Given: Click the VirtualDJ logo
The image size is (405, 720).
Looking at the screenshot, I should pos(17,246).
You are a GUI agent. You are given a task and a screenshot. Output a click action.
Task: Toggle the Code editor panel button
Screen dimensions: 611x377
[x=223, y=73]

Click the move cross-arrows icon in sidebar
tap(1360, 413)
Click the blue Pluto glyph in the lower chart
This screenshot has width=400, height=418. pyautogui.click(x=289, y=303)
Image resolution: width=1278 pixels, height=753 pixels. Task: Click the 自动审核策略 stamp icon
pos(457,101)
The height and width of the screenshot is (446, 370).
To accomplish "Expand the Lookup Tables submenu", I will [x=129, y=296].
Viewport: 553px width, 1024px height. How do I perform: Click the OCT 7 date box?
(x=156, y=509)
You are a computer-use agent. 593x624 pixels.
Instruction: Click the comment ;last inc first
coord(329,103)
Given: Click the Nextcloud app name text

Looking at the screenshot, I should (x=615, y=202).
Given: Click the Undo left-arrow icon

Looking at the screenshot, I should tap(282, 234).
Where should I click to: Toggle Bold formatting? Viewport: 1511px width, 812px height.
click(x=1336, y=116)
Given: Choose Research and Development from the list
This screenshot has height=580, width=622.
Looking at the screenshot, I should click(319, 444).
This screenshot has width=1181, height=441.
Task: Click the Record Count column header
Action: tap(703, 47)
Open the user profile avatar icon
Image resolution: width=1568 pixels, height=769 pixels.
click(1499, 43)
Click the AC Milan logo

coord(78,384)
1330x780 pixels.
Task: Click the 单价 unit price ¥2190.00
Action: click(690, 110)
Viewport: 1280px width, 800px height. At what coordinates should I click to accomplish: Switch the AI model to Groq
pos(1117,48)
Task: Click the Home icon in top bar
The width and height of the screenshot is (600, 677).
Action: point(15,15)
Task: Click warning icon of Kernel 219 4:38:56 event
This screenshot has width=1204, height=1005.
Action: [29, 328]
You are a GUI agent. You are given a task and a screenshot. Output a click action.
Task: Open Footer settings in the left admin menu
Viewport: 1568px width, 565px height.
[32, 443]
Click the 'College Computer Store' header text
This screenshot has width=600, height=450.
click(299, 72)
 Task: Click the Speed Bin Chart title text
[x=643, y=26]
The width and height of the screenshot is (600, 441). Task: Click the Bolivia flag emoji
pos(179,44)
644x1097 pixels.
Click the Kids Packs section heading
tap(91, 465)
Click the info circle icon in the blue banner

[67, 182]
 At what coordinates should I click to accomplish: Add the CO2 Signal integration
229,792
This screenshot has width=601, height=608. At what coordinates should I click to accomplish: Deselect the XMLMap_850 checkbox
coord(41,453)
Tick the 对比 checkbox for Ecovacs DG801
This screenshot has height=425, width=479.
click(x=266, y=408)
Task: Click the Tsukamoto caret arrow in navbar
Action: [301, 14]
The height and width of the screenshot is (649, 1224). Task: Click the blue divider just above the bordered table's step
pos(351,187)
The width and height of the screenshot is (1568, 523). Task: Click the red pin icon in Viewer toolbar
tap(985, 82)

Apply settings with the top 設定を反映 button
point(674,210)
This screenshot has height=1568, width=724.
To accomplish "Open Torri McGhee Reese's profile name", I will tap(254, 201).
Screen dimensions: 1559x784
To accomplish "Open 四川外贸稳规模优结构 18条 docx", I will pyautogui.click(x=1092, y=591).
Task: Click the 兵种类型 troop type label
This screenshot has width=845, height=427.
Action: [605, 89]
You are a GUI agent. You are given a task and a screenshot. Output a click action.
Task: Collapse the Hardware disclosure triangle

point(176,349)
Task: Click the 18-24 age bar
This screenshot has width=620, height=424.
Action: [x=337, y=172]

§ **Work required**:
Can you rewrite the listing above as a numbered list, leaving out the blank lines?

§ **Full answer**:
1. Given: Click the VirtualDJ logo
2. The image size is (405, 720).
3. Looking at the screenshot, I should pos(17,246).
4. You are a GUI agent. You are given a task and a screenshot. Output a click action.
5. Task: Toggle the Code editor panel button
6. Screen dimensions: 611x377
7. [x=223, y=73]
8. Click the move cross-arrows icon in sidebar
9. tap(1360, 413)
10. Click the blue Pluto glyph in the lower chart
11. This screenshot has width=400, height=418. pyautogui.click(x=289, y=303)
12. Image resolution: width=1278 pixels, height=753 pixels. Task: Click the 自动审核策略 stamp icon
13. pos(457,101)
14. The height and width of the screenshot is (446, 370).
15. To accomplish "Expand the Lookup Tables submenu", I will [x=129, y=296].
16. Viewport: 553px width, 1024px height. How do I perform: Click the OCT 7 date box?
17. (x=156, y=509)
18. You are a computer-use agent. 593x624 pixels.
19. Instruction: Click the comment ;last inc first
20. coord(329,103)
21. Given: Click the Nextcloud app name text
22. Looking at the screenshot, I should (x=615, y=202).
23. Given: Click the Undo left-arrow icon
24. Looking at the screenshot, I should tap(282, 234).
25. Where should I click to: Toggle Bold formatting? Viewport: 1511px width, 812px height.
26. click(x=1336, y=116)
27. Given: Choose Research and Development from the list
28. This screenshot has height=580, width=622.
29. Looking at the screenshot, I should click(319, 444).
30. This screenshot has width=1181, height=441.
31. Task: Click the Record Count column header
32. Action: tap(703, 47)
33. Open the user profile avatar icon
34. Image resolution: width=1568 pixels, height=769 pixels.
35. click(1499, 43)
36. Click the AC Milan logo
37. coord(78,384)
38. 1330x780 pixels.
39. Task: Click the 单价 unit price ¥2190.00
40. Action: click(690, 110)
41. Viewport: 1280px width, 800px height. At what coordinates should I click to accomplish: Switch the AI model to Groq
42. pos(1117,48)
43. Task: Click the Home icon in top bar
44. The width and height of the screenshot is (600, 677).
45. Action: point(15,15)
46. Task: Click warning icon of Kernel 219 4:38:56 event
47. This screenshot has width=1204, height=1005.
48. Action: [29, 328]
49. You are a GUI agent. You are given a task and a screenshot. Output a click action.
50. Task: Open Footer settings in the left admin menu
51. Viewport: 1568px width, 565px height.
52. [32, 443]
53. Click the 'College Computer Store' header text
54. This screenshot has width=600, height=450.
55. click(299, 72)
56.  Task: Click the Speed Bin Chart title text
57. [x=643, y=26]
58. The width and height of the screenshot is (600, 441). Task: Click the Bolivia flag emoji
59. pos(179,44)
60. 644x1097 pixels.
61. Click the Kids Packs section heading
62. tap(91, 465)
63. Click the info circle icon in the blue banner
64. [67, 182]
65.  At what coordinates should I click to accomplish: Add the CO2 Signal integration
66. 229,792
67. This screenshot has width=601, height=608. At what coordinates should I click to accomplish: Deselect the XMLMap_850 checkbox
68. coord(41,453)
69. Tick the 对比 checkbox for Ecovacs DG801
70. This screenshot has height=425, width=479.
71. click(x=266, y=408)
72. Task: Click the Tsukamoto caret arrow in navbar
73. Action: [301, 14]
74. The height and width of the screenshot is (649, 1224). Task: Click the blue divider just above the bordered table's step
75. pos(351,187)
76. The width and height of the screenshot is (1568, 523). Task: Click the red pin icon in Viewer toolbar
77. tap(985, 82)
78. Apply settings with the top 設定を反映 button
79. point(674,210)
80. This screenshot has height=1568, width=724.
81. To accomplish "Open Torri McGhee Reese's profile name", I will tap(254, 201).
82. Screen dimensions: 1559x784
83. To accomplish "Open 四川外贸稳规模优结构 18条 docx", I will pyautogui.click(x=1092, y=591).
84. Task: Click the 兵种类型 troop type label
85. This screenshot has width=845, height=427.
86. Action: [605, 89]
87. You are a GUI agent. You are given a task and a screenshot. Output a click action.
88. Task: Collapse the Hardware disclosure triangle
89. point(176,349)
90. Task: Click the 18-24 age bar
91. This screenshot has width=620, height=424.
92. Action: [x=337, y=172]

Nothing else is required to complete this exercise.